Nell’era digitale in cui viviamo, l’introduzione dell’intelligenza artificiale (AI) ha portato a sbalorditive innovazioni in svariati settori, incluso il modo in cui il nostro cibo viene presentato visivamente. Secondo recenti studi, si è scoperto che le persone sono piuttosto inclini a trovare le rappresentazioni di cibo create mediante l’intelligenza artificiale più seducenti rispetto alle loro controparti reali. Questo interesse accresciuto si nota particolarmente quando i soggetti non sono a conoscenza dell’origine delle immagini. Il fenomeno è stato evidenziato durante eventi di rilievo come la Settimana Globale della Nutrizione e dell’Idratazione del 2024. Le ragioni di questa predilezione risiedono nell’apparenza visiva ottimizzata del cibo nelle immagini AI, caratterizzata da maggior simmetria, colori più brillanti e intensi e texture più accattivanti.

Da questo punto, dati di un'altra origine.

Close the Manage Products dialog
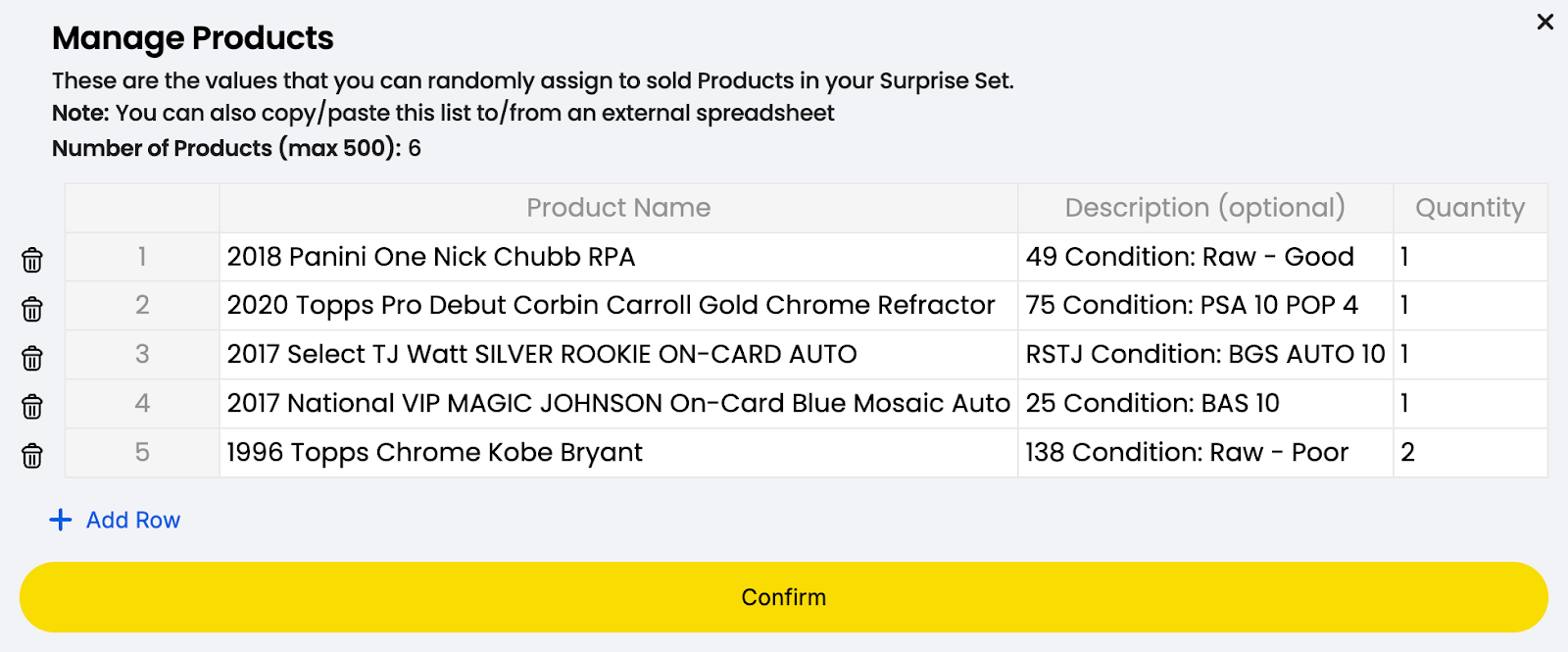This screenshot has height=652, width=1568. tap(1545, 22)
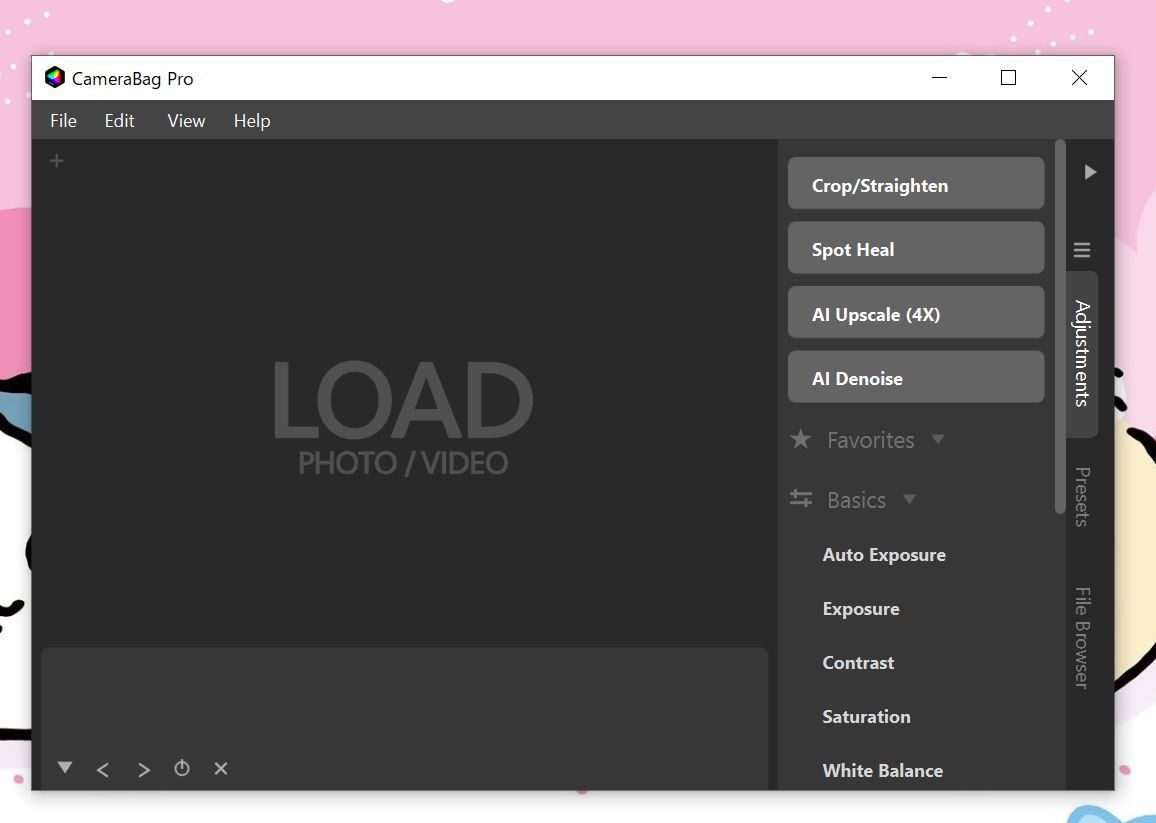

Il fascino innescato dalla tecnologia
La capacità dell’intelligenza artificiale di trasformare la presentazione del cibo, rendendolo visivamente più allettante, gioca un ruolo cruciale nell’attrarre l’attenzione dei consumatori. Giovanbattista Califano, il principale ricercatore di questo studio dall’**Università di Napoli Federico II**, ha rivelato come anche minime modifiche, come il posizionamento del cibo nella foto, possano aumentare drasticamente l’appetibilità percepita da chi guarda. Un esempio è data dalla disposizione di alcuni alimenti, quali carote o fette di torta, che se direttamente rivolti verso l’osservatore possono sembrare meno invitanti. L’AI, perciò, riesce ad adattare queste posizioni in maniere più suadenti.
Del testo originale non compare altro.